I was at the SportsAid quiz at the end of last week, which, I can't resist mentioning, my team won for the fourth year on the trot.

But boasting aside, the most interesting part of the evening for me came before we had even started with any questions, when I fell into conversation early on with one of racing's most amicable and sensible Chief Executives.

Inevitably, conversation turned almost straight away to the levy, which has fallen to £77m this year, which takes it back to where it was about six years ago, if memory serves me right. I think much of the world is where it was six years ago - the price of my house certainly is, for example - but of course this drop has led to a lot of wailing and gnashing of teeth. As Ralph Topping has pointed out in his own inimitable way, the racing industry seems to believe that in the face of the biggest recession in a generation and amid calls for austerity measures from everyone, its funding ought to hold up.

But we weren't actually arguing about the rights and wrongs of the levy. Instead, I suggested a solution to the 'problem' which I had presented to me, which, specifically, was punters using hospitality boxes at racecourses to trade 'live'.

This is, of course, racing's new bugbear. It is evidence, they seem to think, that Betfair punters are trading 'in the course of business'. It is muddled thinking if ever you came across it, and I thought it was about time I tried to explain why.

When it comes to the levy debate, I personally have no argument about 'professional punters'. It just has an argument about professional punters being singled out at one operator specifically. As the Weekend FT as amply demonstrated this weekend, professional punters are not limited to one platform; and it is irritating that racing should attack successful punters on Betfair and not anywhere else, just because Betfair tracks what its customers do.

I pointed out to the said CEO that if I were racing, I would give up arguing, bogusly, that guys who are prepared to spend money in order to try to give themselves an edge are 'in business', when they clearly are not. They happen to be at differing levels of professionalism, but that is an entirely different thing. The minute 'having an edge' makes you in business, then all Racing Post readers are in the net. It's an absurd argument that will never stand up to any challenge, so they might as well drop it and find something that might.

All this I told the CEO, and he asked me what, therefore, I would do about the fact that nobody else tracks betting. And, like our Australian CEO Andrew Twaits did recently, I suggested that if I were racing, I would be making the case to government that betting should be made account-based. It would solve all sorts of problems at one fell swoop.

First of all, it would deal with all the problems which exist in an environment where large amounts of cash change hands: money laundering and fraud would be reduced dramatically.

Second, it would provide data for problem gambling research, which government always says is so bad (without much evidence), and it would save separate and less accurate data collection exercises for prevalence studies.

And third, it would allow us to see how punters made or lost money across the board. If you made money on Betfair but lost it on Ladbrokes, you wouldn't be taxed on your winning portion without being able to offset your loss. And if you made money on one platform, you were not discriminated against relative to someone who made money on another.
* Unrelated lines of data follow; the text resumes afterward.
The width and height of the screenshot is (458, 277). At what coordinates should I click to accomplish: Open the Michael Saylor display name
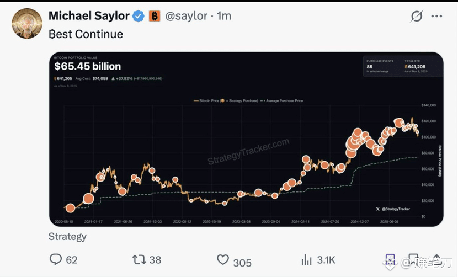pyautogui.click(x=88, y=17)
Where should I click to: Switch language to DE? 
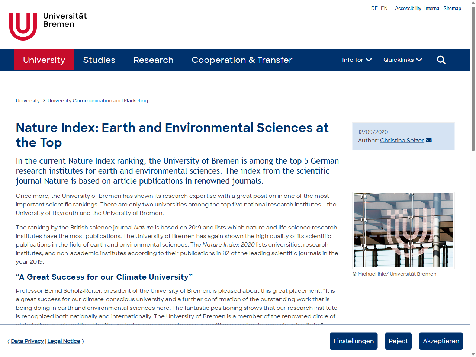374,8

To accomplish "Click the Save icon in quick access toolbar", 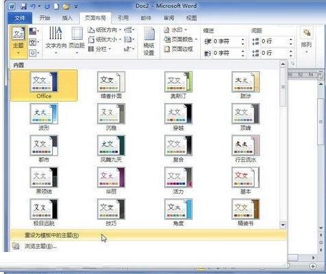I will [23, 6].
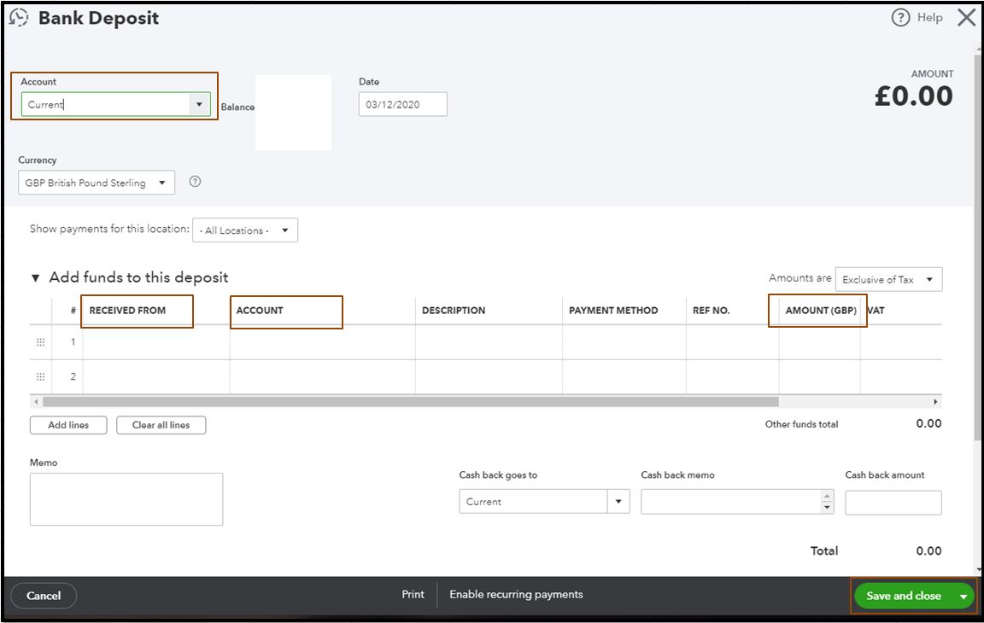
Task: Click Clear all lines
Action: pyautogui.click(x=161, y=424)
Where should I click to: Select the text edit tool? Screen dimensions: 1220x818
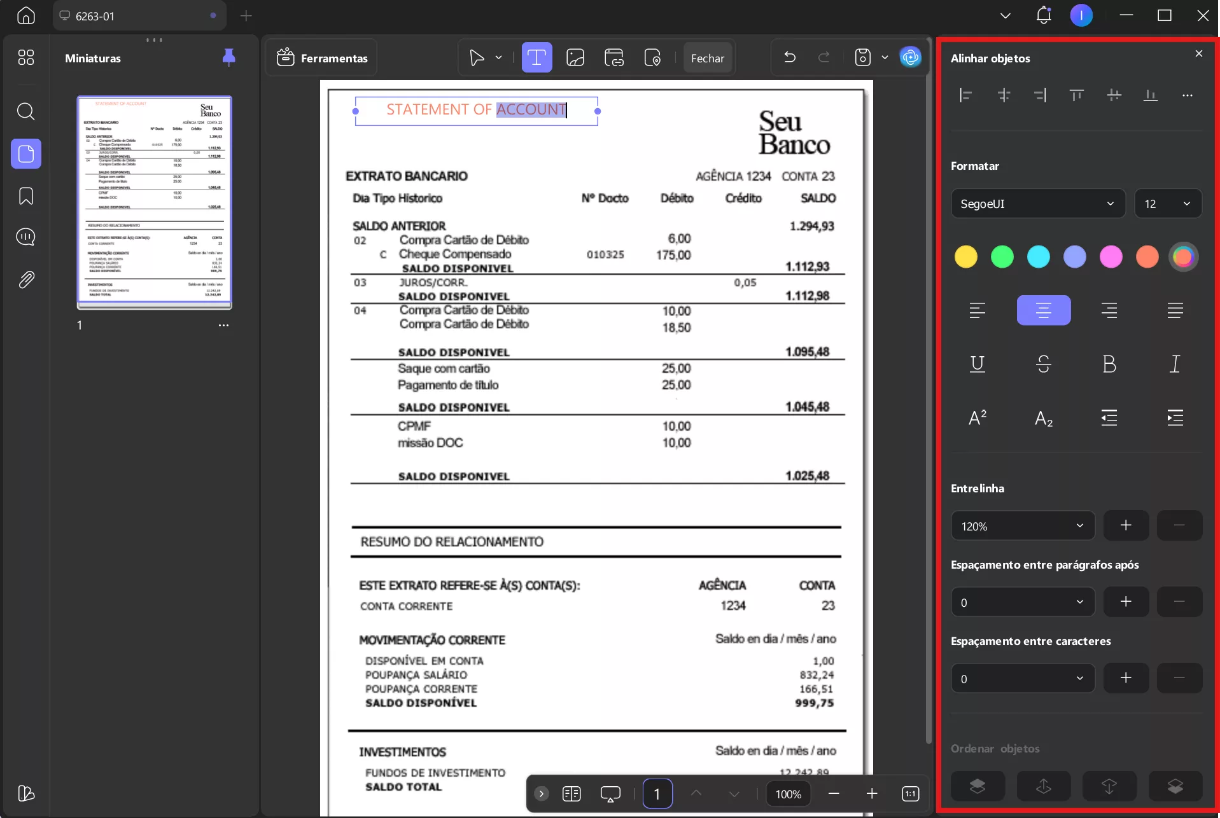coord(536,58)
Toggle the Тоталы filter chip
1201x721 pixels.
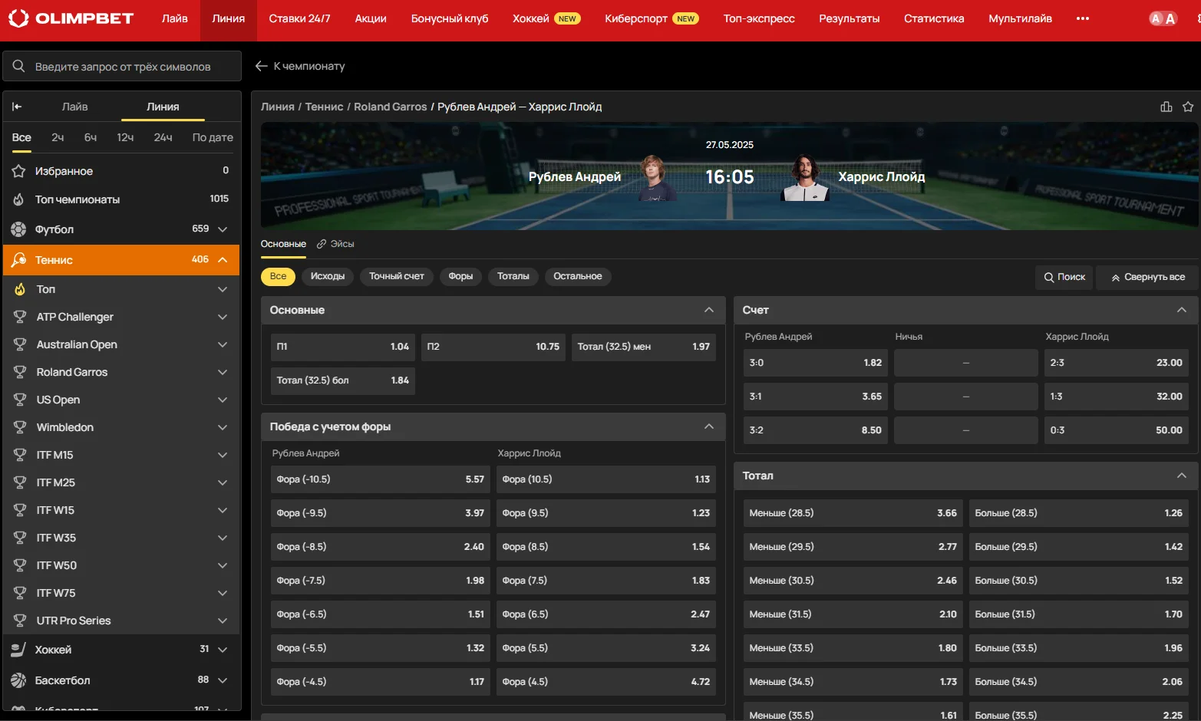pos(513,276)
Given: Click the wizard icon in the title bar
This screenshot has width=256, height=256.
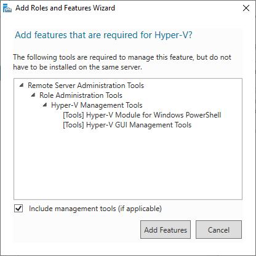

People will argue that this is pie in the sky. But is it? I'm not advocating that betting has to be cash-free (although I don't agree that a move away from cash is so difficult, myself... The move out of cash to card-based transactions has been embraced by the younger generation, at least). I'm just suggesting that you swipe your betting account card at the moment you place your bet. It's not difficult; it takes no time at all; and it provides fantastic data for marketing purposes which any other industry would embrace (indeed, most other industries incentivise you to use a card precisely so that they can get that data: do we all think Tesco give us points out of altruism), but which racing and betting seem to think is somehow so problematic that they won't entertain looking at any solutions around it.

Anyway... that was the argument. You can take it or leave it, and I am sure far more will disagree with it than think it has merit. But the response? I kid you not: word for word, it was this:

"But what happens about the person who comes along with £20 grand cash in a briefcase?"

I think my jaw hitting the ground took him aback slightly, because even before I'd had the chance to comment that of all the possible reasons for rejecting the idea, this was not a great defence, since there is only one reason why someone comes along with £20 grand cash in a briefcase, he went on: "People like to be able to use cash without it being tracked. I do it. I pay my builder in cash. That way I save 17.5%!"

I'm not for a second suggesting that my companion is the only person who has ever done that, but there was a certain irony in hearing one of racing's most senior figures arguing against a solution designed to capture so-called 'levy-evaders' by commenting that any move towards greater traceability of funds would make it harder for people to avoid tax that is due.